--- Start SELECTED EXTRACT ---

# 100g Mbuna tank with sump



## Lee79 (Nov 7, 2017)

I have been wanting to share my experiences with my fairly new tank for a while. About 11 months ago I converted an old reef tank into a cichlid tank. I have had many different set-ups through my 15 years of fish keeping but this one is by far the best and easiest to maintain.

I did a lot of research before starting my build, on this forum and others, as well as youtube. After many months, I had decided what IMO was the ideal set-up as far as maintainability and efficiently. These are my experiences and by know means definitive of anything, I consider myself a student of the hobby not a master.

Filtration:
Many people seem to favor commercial filters-especially canisters. My tank was already drilled and ready for a sump, so that is the route I choose. Now with SW tanks this is the norm, but with FW, not so much. I have no idea why this is other than maybe the cost of buying a drilled tank. I have had canister filters in the past and compared to the customizability of a sump it didn't like it.

Well it is Thanksgiving, and family is arriving. I will pick this up later. Happy Thanksgiving all.

--- End SELECTED EXTRACT ---

- EXERCISE REQUIREMENTS
Reproduce word for word the stretch of the Mbuna tank post from "I did a lot" through "Happy Thanksgiving all.". The records after this text come from a different source.

--- Start GIVEN INFORMATION ---

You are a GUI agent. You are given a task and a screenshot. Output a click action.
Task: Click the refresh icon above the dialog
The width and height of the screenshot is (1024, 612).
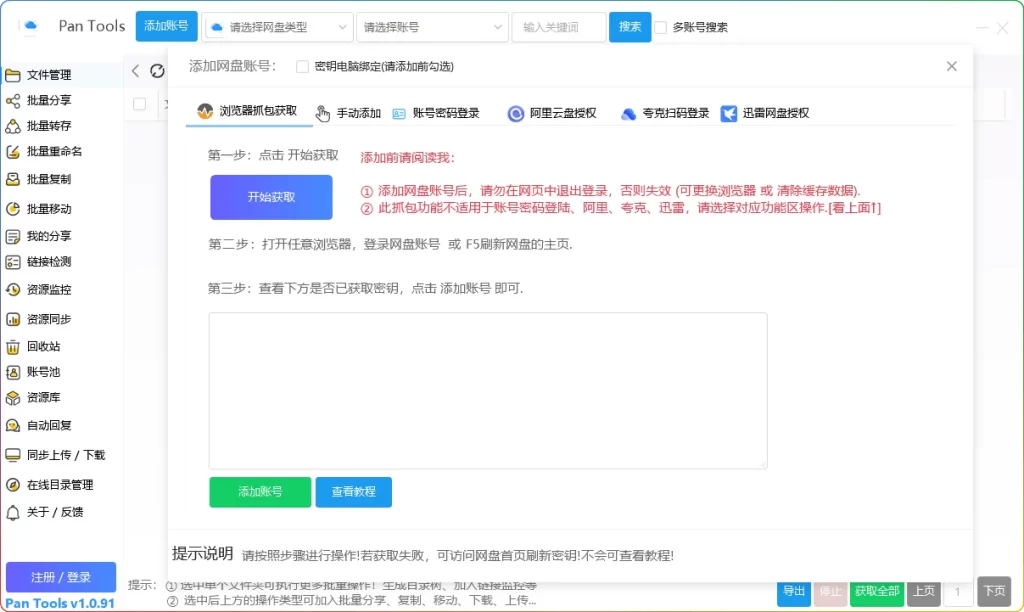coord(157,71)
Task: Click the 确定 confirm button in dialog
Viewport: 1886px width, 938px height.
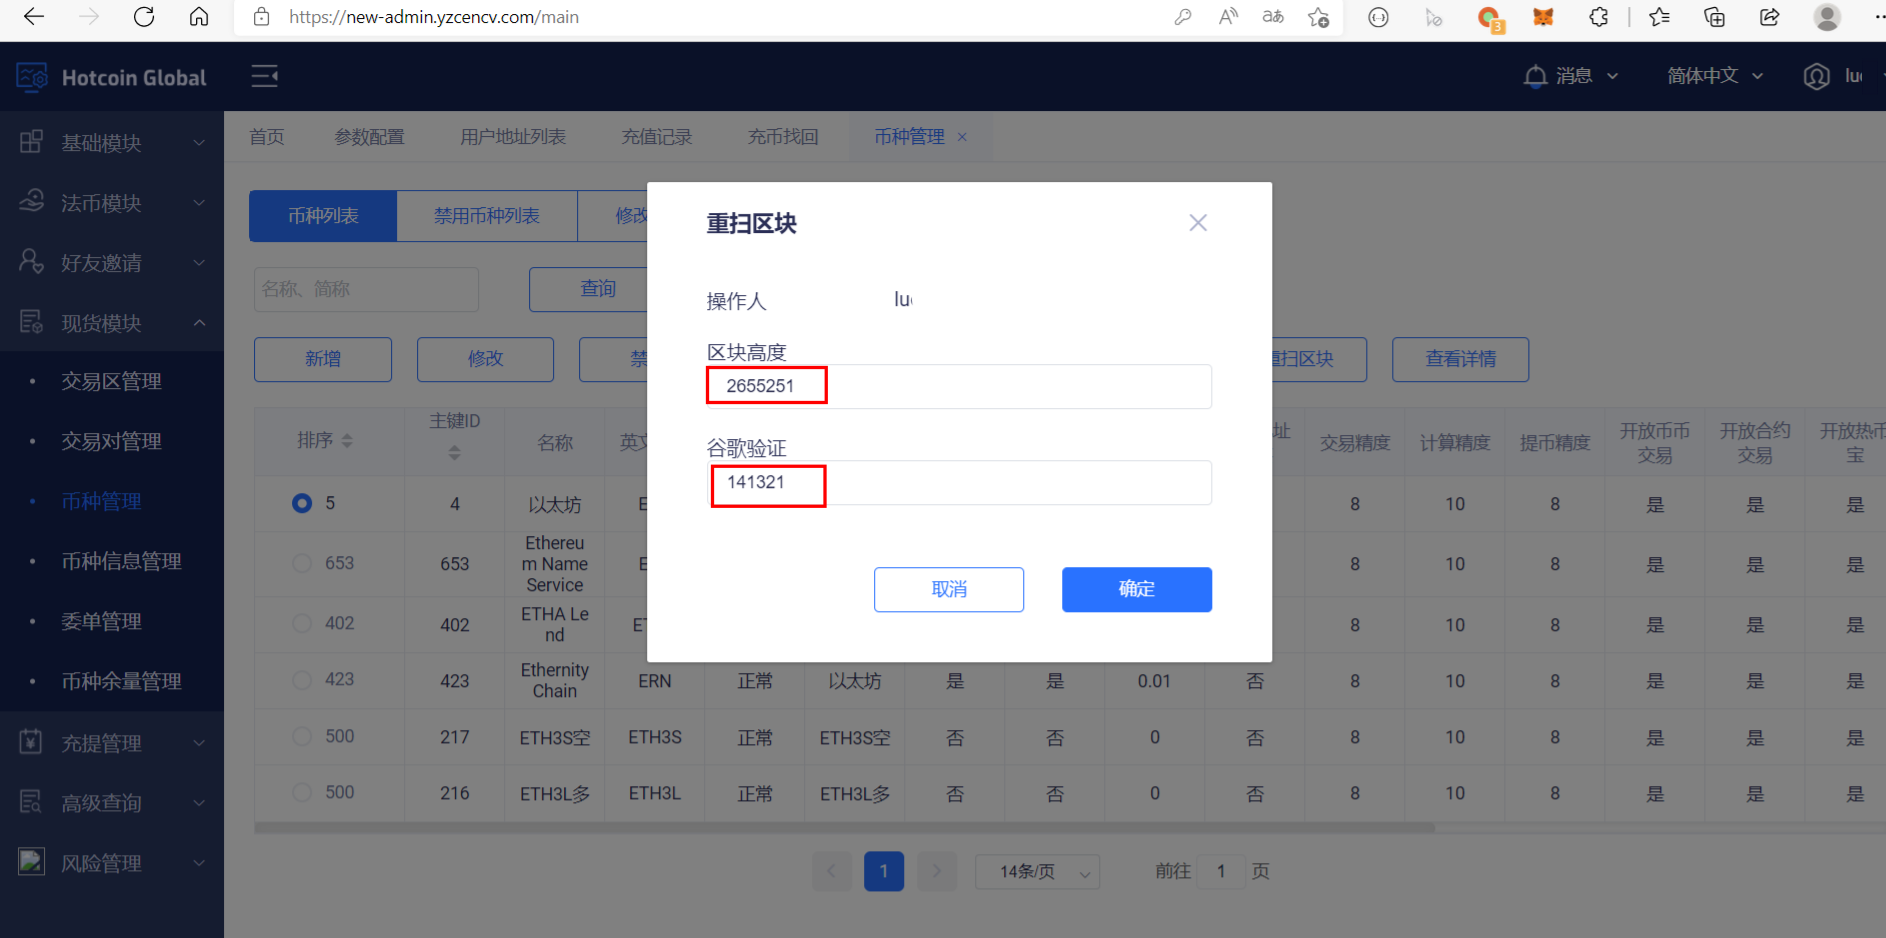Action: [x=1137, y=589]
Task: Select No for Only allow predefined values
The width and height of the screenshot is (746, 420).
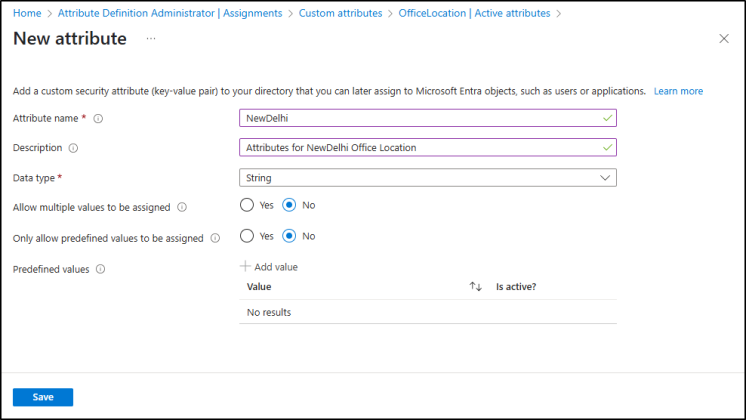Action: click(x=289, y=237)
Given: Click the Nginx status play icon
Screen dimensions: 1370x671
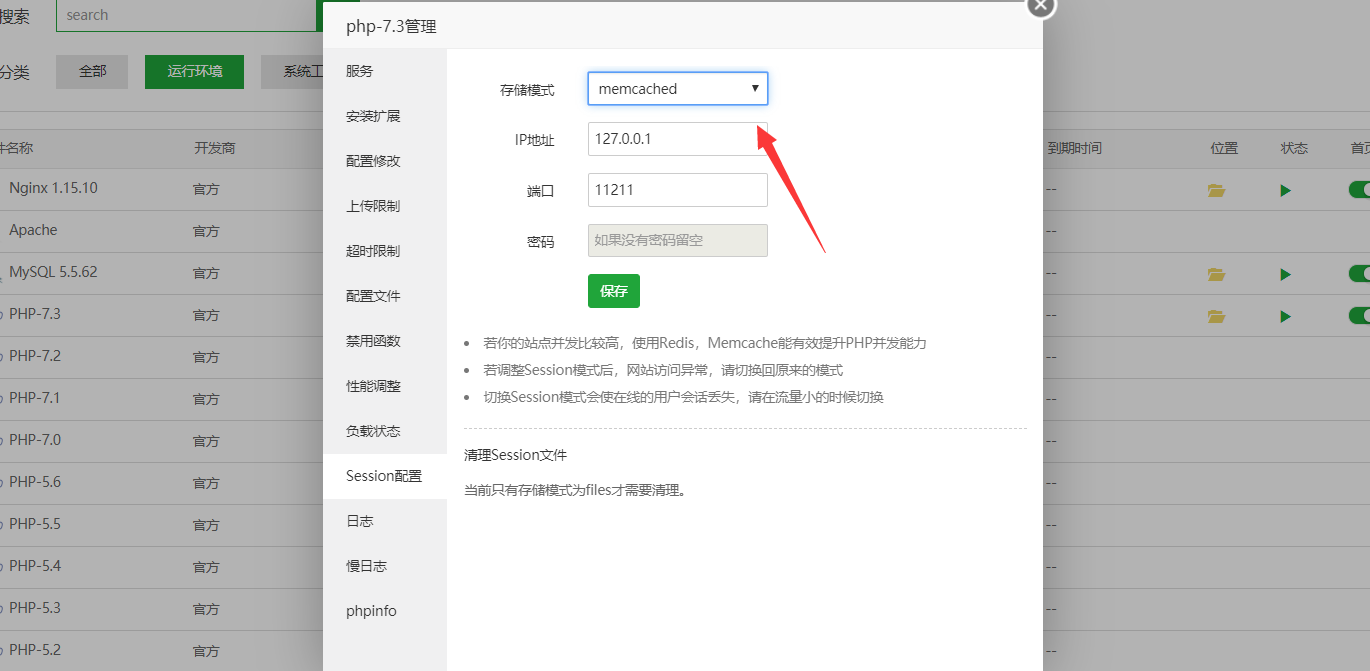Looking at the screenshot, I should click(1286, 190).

--- End GIVEN INFORMATION ---

- WRITTEN RESPONSE
I did a lot of research before starting my build, on this forum and others, as well as youtube. After many months, I had decided what IMO was the ideal set-up as far as maintainability and efficiently. These are my experiences and by know means definitive of anything, I consider myself a student of the hobby not a master.

Filtration:
Many people seem to favor commercial filters-especially canisters. My tank was already drilled and ready for a sump, so that is the route I choose. Now with SW tanks this is the norm, but with FW, not so much. I have no idea why this is other than maybe the cost of buying a drilled tank. I have had canister filters in the past and compared to the customizability of a sump it didn't like it.

Well it is Thanksgiving, and family is arriving. I will pick this up later. Happy Thanksgiving all.